The Lawhead Team recently came across an article from the Union Tribune. Did you know the biggest problem in real estate at the time is lack of inventory? Check it out.
No. 1 Real Estate Issue? Inventory.
Lack of housing inventory to feed consumer demand is a growing concern in San Diego County and statewide, a chief housing economist told local Realtors on Friday. Real estate pros fear this dynamic could keep the housing market from making progress because qualified buyers are edging each other out of slimmer pickings.
Leslie Appleton-Young, with the California Association of Realtors, said competition for homes began to heat up earlier this year in light of declining foreclosure resales and increased investor activity. The result, she said, has been increases in both sales and prices statewide, though we are still far from pre-recession peaks.
“The market is in the process … of healing,” she told local real estate pros at a housing summit held by the San Diego Association of Realtors.
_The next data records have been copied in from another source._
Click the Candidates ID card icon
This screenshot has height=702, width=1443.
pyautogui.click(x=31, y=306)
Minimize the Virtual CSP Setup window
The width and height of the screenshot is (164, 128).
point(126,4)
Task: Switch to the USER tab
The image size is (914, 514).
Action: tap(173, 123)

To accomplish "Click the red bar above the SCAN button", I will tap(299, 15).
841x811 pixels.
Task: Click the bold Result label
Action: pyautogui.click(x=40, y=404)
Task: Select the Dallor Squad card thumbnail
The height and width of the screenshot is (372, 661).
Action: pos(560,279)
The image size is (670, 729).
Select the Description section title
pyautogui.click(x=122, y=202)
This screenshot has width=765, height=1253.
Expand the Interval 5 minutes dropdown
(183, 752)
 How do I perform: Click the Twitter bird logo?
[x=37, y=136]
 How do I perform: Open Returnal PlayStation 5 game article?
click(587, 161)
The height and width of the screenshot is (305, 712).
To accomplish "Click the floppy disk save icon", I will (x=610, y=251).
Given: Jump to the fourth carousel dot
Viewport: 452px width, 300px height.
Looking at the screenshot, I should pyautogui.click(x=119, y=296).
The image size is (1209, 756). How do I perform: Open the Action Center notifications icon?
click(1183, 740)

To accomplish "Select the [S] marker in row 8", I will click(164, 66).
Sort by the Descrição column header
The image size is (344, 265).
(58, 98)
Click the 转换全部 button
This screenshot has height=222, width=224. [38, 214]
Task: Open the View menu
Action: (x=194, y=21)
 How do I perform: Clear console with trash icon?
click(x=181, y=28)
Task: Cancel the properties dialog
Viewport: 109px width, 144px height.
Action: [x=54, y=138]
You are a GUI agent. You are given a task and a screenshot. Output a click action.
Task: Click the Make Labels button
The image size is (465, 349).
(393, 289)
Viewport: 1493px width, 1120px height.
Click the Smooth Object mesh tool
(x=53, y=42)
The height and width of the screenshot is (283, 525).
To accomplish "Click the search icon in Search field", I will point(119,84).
The event’s other keynote speakers — Gary London, with The London Group Realty Advisors, and Lawrence Yun, chief economist at the National Association of Realtors, echoed similar thoughts about inventory and the fact that California is in the middle of a tepid recovery.
Appleton-Young broke down housing inventory into three key categories, all very different from each other: equity, bank-owned and short sales.
“Equity” sales, or traditional sales, now make up almost 60 percent of total statewide home sales, up from 30 percent in January 2009, Appleton-Young’s numbers show. The share of bank-owned properties in the market have fallen from 60 percent three years ago to 20 percent now. And lastly, short sales, a process more lenders have now streamlined, are up.
This shift in the sales make-up indicates an increased demand in inventory, a higher presence of investors and a lack of distressed homes hitting the for-sale market. In other words, more potential buyers are competing for fewer homes, which can keep the market from moving forward, or at a stand-still, speakers said.
London and Yun, other speakers at Friday’s event, highlighted San Diego’s lack of housing construction due to an issue that’s specific to this county.
London said the age of traditional subdivision construction is over, pushing homebuilders toward going vertical and building in smaller batches.
The lack of inventory and the county’s population growth will help push up prices though the escalation will not be as rapid as in pre-recession days, London said.